The gun culture in Jamaica is now so widespread that we will soon have to stop blaming the dancehall DJs for all of the violence in the society. Veteran journalist Ian Boyne is notorious for demonising dancehall music. In a Sunday Gleaner article, “The Gully-Gaza War,” (September 20, 2009) he piously pontificates:
“It had to come to this. I hate to say I told you so, but I told you so. When some academics were talking mumbo-jumbo and making all kinds of absurd excuses and rationalisation for the decadence in the dancehall, engaging in pathetic shadow boxing, I confronted their intellectual cowardice.
The ‘violence’ that middle-class people like me saw in dancehall lyrics was more a reflection of our literary philistinism and reflexive bourgeois condemnation of poor people’s cultural expression. The violence which we deplored was just harmless metaphor. We were using a hammer to kill a flea and engaging in the usual middle-class – and in my case, ‘fundamentalist’ – hysteria.”
As one of the academics ‘talking mumbo-jumbo’ about metaphor in dancehall culture, I wonder by what circuitous route Ian Boyne could possibly blame the dancehall DJs for the literal violence of our missing SUV driver. But I don’t put it past him. Anything is possible once you identify a scapegoat and put the sins of the entire society on the sacrificial victim’s head.
It’s not only the DJs who ‘draw’ gun violence both literally and metaphorically. Even respectable people in Jamaica who claim they don’t understand the ‘vulgar’ lyrics of the DJs have gotten accustomed to using gun imagery. You think you’ve found the right solution to a problem. So you say, ‘That’s the shot.’
A Christian minister rejoices in his Easter morning sermon: ‘Jesus Christ is risen, pram pram!’ Divine gunshots. I’m not making it up. One of my students at the University of the West Indies, Mona, who knows of my interest in the subject of the lyrical gun, reported what she’d heard in church.
I still remember vividly Dr.

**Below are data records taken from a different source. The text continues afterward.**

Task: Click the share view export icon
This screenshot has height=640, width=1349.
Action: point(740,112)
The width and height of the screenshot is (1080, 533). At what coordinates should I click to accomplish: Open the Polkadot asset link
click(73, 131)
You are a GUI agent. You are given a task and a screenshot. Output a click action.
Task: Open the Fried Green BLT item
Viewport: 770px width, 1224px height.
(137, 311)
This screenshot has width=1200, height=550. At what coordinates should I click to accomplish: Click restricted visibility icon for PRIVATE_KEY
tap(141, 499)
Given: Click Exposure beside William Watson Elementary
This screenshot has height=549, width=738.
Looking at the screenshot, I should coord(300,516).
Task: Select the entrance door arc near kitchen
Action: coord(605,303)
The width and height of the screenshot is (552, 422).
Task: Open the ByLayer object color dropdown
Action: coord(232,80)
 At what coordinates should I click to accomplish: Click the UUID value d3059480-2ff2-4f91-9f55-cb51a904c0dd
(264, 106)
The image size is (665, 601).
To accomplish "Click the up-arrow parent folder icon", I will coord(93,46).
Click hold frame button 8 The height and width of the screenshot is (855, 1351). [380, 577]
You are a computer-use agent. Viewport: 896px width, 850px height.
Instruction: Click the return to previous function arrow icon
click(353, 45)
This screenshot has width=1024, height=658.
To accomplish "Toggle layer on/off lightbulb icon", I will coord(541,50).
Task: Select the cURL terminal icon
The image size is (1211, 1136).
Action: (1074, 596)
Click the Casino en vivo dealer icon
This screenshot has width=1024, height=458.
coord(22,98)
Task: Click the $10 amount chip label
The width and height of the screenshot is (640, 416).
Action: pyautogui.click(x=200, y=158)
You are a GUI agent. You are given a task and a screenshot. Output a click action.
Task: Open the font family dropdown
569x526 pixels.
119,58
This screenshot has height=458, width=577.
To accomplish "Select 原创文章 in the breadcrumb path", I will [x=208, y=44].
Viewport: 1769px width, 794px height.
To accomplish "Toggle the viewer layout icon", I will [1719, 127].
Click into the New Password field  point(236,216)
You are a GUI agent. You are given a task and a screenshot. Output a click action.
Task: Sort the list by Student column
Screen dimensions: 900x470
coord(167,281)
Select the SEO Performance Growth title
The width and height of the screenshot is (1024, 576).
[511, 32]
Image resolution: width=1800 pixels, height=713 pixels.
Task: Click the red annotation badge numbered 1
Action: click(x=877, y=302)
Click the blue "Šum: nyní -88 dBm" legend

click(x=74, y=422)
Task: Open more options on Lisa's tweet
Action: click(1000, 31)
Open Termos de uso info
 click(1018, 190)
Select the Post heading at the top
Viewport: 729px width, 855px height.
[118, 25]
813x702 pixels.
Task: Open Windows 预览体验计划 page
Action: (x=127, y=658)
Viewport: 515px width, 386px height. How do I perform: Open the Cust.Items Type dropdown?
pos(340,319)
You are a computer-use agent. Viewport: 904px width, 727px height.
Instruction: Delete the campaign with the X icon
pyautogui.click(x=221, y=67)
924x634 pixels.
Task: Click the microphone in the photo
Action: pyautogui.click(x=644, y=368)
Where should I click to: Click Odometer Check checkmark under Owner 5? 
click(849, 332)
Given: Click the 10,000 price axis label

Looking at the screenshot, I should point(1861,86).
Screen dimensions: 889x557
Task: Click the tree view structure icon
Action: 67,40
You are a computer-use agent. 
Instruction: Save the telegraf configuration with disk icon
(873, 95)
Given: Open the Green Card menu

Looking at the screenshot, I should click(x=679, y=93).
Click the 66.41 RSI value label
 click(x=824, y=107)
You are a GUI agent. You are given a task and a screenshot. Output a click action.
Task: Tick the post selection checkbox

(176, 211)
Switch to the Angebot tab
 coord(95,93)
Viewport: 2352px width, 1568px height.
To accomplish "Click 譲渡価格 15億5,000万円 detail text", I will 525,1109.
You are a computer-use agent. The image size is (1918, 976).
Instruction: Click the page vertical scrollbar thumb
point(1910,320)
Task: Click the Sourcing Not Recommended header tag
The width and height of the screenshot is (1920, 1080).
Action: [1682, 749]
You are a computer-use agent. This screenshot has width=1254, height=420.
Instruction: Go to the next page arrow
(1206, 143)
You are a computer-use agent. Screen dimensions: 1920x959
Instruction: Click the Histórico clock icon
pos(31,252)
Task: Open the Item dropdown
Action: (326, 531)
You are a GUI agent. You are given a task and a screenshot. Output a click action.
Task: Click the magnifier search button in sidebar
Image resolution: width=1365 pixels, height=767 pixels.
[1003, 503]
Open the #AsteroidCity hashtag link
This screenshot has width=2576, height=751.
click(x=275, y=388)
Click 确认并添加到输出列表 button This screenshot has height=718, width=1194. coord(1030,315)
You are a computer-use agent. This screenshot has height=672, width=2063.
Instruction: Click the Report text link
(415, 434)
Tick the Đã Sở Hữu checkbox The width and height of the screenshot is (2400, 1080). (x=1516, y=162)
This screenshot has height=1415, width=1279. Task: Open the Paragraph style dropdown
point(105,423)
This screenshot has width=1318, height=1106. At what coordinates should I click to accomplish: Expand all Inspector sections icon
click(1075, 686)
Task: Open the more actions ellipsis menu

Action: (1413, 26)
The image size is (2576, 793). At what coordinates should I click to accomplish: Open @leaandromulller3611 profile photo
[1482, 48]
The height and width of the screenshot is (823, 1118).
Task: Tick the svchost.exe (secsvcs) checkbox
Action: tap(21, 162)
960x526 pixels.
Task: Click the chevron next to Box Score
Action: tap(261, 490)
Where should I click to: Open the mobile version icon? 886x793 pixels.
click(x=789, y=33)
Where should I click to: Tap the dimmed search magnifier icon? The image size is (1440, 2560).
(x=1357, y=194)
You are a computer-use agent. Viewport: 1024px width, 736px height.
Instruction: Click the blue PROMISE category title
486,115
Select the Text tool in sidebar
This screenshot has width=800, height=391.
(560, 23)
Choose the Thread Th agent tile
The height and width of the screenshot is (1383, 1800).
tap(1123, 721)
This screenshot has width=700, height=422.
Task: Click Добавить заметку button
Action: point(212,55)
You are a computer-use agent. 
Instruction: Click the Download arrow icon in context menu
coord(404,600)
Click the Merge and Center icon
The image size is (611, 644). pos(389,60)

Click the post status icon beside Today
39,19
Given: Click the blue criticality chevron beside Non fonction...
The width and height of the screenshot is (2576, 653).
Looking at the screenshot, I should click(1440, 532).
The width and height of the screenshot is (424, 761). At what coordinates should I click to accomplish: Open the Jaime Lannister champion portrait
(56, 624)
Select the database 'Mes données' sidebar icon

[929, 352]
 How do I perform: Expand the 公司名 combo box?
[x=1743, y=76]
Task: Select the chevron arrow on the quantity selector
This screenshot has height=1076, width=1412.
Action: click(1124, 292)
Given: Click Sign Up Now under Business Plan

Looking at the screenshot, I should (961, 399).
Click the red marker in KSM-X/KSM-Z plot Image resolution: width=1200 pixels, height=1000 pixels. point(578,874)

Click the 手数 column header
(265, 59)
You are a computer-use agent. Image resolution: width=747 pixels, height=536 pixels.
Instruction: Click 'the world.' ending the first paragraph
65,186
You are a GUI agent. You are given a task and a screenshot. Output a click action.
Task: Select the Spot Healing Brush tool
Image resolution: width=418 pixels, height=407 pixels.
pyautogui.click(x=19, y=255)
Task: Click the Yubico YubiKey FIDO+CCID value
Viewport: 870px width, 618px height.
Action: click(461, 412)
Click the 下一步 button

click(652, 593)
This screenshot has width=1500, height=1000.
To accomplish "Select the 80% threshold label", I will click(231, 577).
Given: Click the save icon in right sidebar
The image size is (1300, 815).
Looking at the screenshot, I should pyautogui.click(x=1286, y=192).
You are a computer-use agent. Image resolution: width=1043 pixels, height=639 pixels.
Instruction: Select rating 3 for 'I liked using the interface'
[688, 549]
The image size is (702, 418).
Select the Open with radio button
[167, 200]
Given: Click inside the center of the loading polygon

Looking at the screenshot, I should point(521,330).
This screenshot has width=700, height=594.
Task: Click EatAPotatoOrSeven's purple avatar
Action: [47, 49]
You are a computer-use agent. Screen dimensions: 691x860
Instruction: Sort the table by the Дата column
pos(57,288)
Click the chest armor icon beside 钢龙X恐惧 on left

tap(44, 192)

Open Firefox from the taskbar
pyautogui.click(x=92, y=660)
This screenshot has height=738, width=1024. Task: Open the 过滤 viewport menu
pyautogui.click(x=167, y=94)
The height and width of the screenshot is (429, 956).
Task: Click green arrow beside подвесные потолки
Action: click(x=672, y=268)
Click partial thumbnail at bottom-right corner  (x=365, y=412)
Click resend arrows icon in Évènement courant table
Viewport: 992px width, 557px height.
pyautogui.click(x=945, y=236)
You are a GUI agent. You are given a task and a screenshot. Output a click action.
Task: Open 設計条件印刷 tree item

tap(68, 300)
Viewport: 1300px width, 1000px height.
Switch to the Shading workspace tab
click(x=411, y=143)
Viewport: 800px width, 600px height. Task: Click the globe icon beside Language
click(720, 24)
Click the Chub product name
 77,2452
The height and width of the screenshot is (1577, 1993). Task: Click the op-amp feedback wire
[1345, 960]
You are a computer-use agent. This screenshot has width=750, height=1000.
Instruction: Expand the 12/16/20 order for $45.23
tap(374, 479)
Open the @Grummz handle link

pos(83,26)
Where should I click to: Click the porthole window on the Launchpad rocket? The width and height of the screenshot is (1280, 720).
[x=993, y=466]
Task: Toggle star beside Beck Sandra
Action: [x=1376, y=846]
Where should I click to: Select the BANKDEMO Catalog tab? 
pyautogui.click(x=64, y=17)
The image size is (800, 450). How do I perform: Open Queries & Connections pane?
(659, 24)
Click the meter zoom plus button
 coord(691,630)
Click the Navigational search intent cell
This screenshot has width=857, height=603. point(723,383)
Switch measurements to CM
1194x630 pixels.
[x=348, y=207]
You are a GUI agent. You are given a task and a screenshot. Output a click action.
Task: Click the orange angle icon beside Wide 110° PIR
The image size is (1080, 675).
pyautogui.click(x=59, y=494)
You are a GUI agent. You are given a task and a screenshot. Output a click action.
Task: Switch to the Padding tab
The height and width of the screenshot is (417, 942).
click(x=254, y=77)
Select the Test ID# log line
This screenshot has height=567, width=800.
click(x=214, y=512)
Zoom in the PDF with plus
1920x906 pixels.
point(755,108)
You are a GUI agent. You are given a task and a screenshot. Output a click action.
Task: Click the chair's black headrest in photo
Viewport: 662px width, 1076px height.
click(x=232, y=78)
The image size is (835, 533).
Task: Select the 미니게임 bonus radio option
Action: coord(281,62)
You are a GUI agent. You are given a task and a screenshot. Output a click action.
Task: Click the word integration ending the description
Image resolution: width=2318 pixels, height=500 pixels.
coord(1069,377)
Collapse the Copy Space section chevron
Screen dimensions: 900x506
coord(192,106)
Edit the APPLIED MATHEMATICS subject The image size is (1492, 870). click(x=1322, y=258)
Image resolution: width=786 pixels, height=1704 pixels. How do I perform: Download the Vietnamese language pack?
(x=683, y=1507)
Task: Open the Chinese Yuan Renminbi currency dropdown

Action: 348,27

Winston Davidson’s tribute to his friend Professor Carl Stone at the memorial service. ‘Winty’ used a startling image to convey the extraordinary power of his friend’s mind: ‘His brain functioned like an M16 rifle set on rapid, supported by an inexhaustible quantity of live ammunition.’
Dr. Davidson’s lyrical turn of phrase is a symbolic gun salute to a fallen hero. The goodly physician didn’t literally ‘fire two shot’ at the ceiling of the University chapel to punctuate his point. And he did ask permission to speak colloquially. He knew he was trespassing on the boundaries of middle-class respectability.
All the same, Dr. Davidson’s lyrical gunshots demonstrate the degree to which gun violence is now accepted as ‘normal’ by all social classes in Jamaica. In much the same way, we know that road safety is a thing of the past. What is truly terrifying is the fearful prospect that the cartoonists’ provocative portrait of the prime minister as a diabolical ‘Driva’ may not just be politically incorrect humour but an accurate reflection of the affairs of state. And that’s no reason to say ‘pram pram!’